▽
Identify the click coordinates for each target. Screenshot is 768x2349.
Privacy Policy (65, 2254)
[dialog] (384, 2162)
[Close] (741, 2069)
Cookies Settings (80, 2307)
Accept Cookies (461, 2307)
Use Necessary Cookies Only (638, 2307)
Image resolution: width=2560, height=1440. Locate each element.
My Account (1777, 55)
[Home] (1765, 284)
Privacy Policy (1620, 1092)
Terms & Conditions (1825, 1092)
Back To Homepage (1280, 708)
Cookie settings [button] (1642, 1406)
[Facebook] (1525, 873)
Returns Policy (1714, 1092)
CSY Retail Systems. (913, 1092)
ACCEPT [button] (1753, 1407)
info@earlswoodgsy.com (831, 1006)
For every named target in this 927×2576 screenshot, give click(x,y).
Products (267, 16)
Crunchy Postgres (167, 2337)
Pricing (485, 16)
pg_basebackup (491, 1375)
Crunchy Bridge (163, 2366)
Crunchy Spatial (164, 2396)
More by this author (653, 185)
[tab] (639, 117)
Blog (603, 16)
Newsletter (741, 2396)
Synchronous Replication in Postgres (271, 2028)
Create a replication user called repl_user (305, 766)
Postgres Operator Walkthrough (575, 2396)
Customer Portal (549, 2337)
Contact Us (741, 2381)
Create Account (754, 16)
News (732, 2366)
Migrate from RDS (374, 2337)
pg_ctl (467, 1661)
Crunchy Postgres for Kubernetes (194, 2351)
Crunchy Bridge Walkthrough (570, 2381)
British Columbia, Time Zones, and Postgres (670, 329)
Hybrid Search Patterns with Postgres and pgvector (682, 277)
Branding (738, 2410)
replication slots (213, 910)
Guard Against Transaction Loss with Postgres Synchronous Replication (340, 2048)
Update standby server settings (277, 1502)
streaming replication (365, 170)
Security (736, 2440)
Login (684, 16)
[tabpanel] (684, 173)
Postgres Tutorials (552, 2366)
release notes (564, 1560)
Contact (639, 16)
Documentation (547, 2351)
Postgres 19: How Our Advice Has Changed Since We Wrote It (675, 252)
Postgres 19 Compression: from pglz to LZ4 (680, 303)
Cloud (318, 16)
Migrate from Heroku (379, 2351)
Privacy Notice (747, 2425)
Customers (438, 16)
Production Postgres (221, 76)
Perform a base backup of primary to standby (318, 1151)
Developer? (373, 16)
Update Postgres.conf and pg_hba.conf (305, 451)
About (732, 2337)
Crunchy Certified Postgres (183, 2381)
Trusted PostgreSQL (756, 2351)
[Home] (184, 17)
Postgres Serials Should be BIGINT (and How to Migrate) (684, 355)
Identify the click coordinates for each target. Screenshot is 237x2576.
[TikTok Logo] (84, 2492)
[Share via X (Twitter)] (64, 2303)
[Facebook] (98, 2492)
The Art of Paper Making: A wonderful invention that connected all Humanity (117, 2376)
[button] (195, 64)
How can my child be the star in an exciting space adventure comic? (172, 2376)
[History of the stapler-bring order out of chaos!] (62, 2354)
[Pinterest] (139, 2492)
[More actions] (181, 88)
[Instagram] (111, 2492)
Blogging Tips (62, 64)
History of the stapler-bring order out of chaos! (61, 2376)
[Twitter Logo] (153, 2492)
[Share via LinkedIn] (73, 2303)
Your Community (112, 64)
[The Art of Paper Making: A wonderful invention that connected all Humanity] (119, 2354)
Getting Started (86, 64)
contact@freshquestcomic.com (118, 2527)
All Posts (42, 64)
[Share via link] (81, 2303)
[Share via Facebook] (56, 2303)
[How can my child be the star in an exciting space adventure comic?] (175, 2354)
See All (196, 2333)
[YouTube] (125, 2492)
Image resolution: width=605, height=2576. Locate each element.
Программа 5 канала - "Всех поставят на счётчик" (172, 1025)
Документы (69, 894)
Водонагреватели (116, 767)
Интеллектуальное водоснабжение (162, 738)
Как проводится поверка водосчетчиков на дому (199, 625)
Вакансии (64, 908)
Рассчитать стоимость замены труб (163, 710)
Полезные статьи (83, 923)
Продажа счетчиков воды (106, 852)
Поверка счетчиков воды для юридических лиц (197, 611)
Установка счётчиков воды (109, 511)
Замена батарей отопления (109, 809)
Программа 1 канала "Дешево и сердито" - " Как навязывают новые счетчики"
△
WHAT IS EXPECTED: Find every line in the records above that contains the word "Humanity", and copy each one.

THE COMPLETED TASK:
The Art of Paper Making: A wonderful invention that connected all Humanity (117, 2376)
[The Art of Paper Making: A wonderful invention that connected all Humanity] (119, 2354)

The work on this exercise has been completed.